View Single Post
Old 05-02-2008, 10:05 PM   #27
ucsd_ucla_dad
Senior Member
 
Join Date: May 2006
Location: San Diego area
Threads: 27
Posts: 1,724
My HS many years ago (in Colorado) required that all students take swim lessons at the school unless they had a medical excuse. Their belief was that everyone should know how to swim to some extent because you never know when you might need it even in a land-locked place like Colorado (but with pools, lakes, rivers, streams).

I took swim lessons from a kid onwards and ended up earning my lifesaving, water safety instructor, survival and advanced survival swimming, and taught swim to high schoolers while in HS. I also taught swim to adults and kids (at no cost to them).

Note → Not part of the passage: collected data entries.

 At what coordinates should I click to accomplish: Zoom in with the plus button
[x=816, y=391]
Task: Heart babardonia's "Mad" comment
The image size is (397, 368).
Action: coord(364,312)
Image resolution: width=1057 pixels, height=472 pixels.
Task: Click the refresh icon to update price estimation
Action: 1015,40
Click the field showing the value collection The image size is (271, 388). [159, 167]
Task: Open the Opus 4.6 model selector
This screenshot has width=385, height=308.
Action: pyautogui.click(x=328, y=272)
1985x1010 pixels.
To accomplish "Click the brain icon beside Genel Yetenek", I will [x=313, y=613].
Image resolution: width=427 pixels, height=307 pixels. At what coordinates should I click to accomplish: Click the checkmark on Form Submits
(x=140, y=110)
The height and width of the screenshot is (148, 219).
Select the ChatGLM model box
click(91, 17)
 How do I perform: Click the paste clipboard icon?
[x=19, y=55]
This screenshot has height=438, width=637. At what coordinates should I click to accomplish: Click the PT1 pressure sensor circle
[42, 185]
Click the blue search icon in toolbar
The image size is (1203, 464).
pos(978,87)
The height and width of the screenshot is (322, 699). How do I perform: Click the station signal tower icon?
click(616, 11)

And speaking of black kids who don't swim, I can still remember teaching a young black girl to swim who despite her inability to swim at the beginning, paid attention, was eager to learn, and progressed rapidly - more than the rest of the kids. I had a lot of respect for that girl. I also remember teaching an adult to dive who was deathly afraid to dive. He was a middle-aged man who just had a fear of it. I worked with him though and was able to get him to dive. Once he did it he was beaming like a kid at his accomplishment. He then proceeded to dive over and over on his own (like a kid). It was fun to see even as a HS kid at the time.

Maybe when I retire I'll find a way to teach swim again but I'll only do it if it's free to the students.